A Rite of Passage: Compiling Markdown

A drawn picture of a mountain lake with a lakeside house during sunset

Intro

Odds are, if you're a web developer like me, you've tried to build a developer blog. And if you've done that before, you've probably experienced the delight that is Markdown parsing and compilation. But it's never just Markdown parsing, it's about everything else surrounding it. Extracting front matter, highlighting code blocks, dealing with tables, generating a table of contents, dealing with embeds, and more. An entire ecosystem of packages have sprung up to deal with it, each with their own requirements and limitations. Parsing all that is not easy, even for experienced devs.

Tanner Linsley decrying the state of Markdown packages

Shouldn't you be using Portable Text?

Shh. That's even harder to setup outside of the Sanity ecosystem.

Performance Considerations

As you can imagine, all that parsing is not particularily fast. And because it's not that fast, we've got to consider where and when you'd want to do it. I've seen a variety of solutions. Discord Remix User Kilman processes markdown once and stores it to a file. Amos processes it and stores it in an sqlite database. Kent C. Dodds processes it and then has the browser cache the result by setting cache control headers. All of these approaches suggest we're concerned about the time this takes, so let's put some numbers on that concern.

The Contenders

I spent some time scouring the JS ecosystem for the most common packages used for the task. I believe I've found the most common ones, but if I haven't please ping me on Twitter.

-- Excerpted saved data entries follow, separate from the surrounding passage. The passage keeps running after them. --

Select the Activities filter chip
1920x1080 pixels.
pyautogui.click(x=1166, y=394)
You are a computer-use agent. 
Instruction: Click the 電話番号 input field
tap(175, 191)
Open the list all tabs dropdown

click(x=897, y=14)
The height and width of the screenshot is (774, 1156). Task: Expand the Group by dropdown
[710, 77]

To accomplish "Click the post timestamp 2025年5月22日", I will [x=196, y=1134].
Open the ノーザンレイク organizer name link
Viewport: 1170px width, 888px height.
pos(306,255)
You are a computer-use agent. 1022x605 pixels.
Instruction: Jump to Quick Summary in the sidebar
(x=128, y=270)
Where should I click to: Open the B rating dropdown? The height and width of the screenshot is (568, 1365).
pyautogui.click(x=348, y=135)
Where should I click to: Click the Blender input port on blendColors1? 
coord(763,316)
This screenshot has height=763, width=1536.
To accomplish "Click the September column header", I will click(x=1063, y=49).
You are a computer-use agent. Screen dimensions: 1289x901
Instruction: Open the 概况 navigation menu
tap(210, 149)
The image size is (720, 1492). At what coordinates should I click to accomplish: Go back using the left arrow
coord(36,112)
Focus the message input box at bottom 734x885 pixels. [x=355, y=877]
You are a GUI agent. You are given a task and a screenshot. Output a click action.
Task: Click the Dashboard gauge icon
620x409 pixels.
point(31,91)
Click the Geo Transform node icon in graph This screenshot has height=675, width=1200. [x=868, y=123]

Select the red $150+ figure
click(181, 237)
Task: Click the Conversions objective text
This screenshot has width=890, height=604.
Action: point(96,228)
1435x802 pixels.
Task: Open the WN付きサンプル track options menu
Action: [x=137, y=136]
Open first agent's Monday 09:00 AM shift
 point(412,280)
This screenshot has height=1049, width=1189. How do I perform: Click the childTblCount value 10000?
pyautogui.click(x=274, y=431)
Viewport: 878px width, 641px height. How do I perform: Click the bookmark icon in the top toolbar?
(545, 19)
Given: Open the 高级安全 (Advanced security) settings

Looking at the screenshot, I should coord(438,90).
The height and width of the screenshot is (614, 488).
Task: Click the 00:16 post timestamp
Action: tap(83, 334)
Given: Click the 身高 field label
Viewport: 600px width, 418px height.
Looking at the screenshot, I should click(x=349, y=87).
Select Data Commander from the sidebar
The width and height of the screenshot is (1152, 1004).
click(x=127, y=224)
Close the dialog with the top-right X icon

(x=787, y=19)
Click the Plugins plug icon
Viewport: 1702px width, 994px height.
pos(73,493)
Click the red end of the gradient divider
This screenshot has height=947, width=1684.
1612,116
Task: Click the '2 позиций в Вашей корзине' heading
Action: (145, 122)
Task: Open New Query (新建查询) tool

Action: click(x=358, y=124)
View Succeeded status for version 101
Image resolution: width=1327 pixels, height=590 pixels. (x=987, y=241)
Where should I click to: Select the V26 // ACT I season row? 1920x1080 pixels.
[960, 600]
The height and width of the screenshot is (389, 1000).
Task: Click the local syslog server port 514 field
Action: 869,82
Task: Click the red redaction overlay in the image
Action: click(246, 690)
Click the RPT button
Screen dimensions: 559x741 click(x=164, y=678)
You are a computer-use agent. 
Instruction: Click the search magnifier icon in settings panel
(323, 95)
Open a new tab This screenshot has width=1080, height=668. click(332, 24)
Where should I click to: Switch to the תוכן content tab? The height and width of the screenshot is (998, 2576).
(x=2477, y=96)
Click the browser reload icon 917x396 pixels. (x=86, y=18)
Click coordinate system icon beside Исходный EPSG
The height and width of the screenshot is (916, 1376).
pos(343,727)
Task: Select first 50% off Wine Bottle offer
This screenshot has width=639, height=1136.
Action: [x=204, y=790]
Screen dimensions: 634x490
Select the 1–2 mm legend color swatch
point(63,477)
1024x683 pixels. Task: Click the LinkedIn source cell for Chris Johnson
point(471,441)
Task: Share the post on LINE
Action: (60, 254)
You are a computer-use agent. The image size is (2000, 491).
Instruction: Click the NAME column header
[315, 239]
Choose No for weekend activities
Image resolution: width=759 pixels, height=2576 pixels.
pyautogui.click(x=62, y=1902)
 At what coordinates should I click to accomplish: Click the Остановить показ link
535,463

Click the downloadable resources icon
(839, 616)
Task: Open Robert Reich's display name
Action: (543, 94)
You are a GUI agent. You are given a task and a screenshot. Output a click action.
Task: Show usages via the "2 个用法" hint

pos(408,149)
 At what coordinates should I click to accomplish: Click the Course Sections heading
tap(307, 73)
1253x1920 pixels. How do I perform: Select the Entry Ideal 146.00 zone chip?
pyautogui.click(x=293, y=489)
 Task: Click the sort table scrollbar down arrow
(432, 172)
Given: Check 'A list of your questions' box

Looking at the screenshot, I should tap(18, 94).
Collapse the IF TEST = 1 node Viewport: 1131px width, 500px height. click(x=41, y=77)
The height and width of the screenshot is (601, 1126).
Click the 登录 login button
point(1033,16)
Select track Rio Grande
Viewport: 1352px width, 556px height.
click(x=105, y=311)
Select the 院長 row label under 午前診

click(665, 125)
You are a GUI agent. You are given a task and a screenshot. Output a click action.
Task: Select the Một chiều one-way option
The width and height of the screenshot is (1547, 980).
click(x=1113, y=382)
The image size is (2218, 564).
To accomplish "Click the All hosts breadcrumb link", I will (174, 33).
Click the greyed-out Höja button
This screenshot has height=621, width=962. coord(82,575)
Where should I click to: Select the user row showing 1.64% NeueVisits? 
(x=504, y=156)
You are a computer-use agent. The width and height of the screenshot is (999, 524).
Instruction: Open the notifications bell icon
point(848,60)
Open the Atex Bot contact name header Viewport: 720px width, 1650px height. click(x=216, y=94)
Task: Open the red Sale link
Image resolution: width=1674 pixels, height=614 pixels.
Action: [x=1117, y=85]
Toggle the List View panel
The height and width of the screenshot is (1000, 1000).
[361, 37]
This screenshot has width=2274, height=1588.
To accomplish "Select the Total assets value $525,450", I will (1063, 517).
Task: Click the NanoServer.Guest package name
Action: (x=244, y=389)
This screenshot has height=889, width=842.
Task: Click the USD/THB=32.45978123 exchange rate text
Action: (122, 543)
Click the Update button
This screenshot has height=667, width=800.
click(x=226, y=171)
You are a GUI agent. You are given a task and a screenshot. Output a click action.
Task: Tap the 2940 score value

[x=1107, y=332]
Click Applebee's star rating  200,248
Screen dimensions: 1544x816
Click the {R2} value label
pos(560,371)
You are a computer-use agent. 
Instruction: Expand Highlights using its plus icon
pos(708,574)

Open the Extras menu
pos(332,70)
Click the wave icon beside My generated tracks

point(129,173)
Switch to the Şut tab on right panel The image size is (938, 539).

unified, remark, and rehype-highlight ecosystem
- Arguably one of the most popular and common ecosystems for parsing markdown into in HTML in JS, it features a huge number of packages and plugins designed to handle every possible option. It's an ecosystem more than a single package, to get where we need to go we'll need a lot of different packages.
marked and highlight.js
- marked claims it is "Built for Speed", and while this doesn't have as many features as the above, it can do everything we need with a lot fewer packages. It's also pure JS, so it is very portable.

The Test

For this test, I've chosen to compile a blog post from the prolific blog fasterthanlime! If you haven't heard of amos, he writes very, very long form content about Rust, Go, static typing, dev ops, and so much more. Definitely worth a read if you have a spare hour or two. He's graciously provided one of his posts, The Curse of Strong Typing, in markdown format, and agreed to make the file available to everyone. Coming in at a whopping 20,395 words and 7,645 lines, with 378 code blocks, you'd be hard pressed to find a better challenge for a markdown compiler outside of a book.

Test Environment

Because I've been using Remix a lot lately, and because I just rewrote my blog with it, I'm going to test this using Remix. I'll time the time it takes before it returns html with syntax highlighted code blocks. I'll try to keep the output equivalent for each option, so no html sanitization, table of contents generation, frontmatter parsing, or anything else. This is running locally on my M1 13" Macbook Pro, which should give the best case performance. But we're interested in the differences anyway. I'll run each test independently ten times, and then average the results.

For those unfamiliar with Remix and the loader paradigm, loaders are rendered on the server when the page loads. They then return json or other data in an HTML response that is then displayed by the client.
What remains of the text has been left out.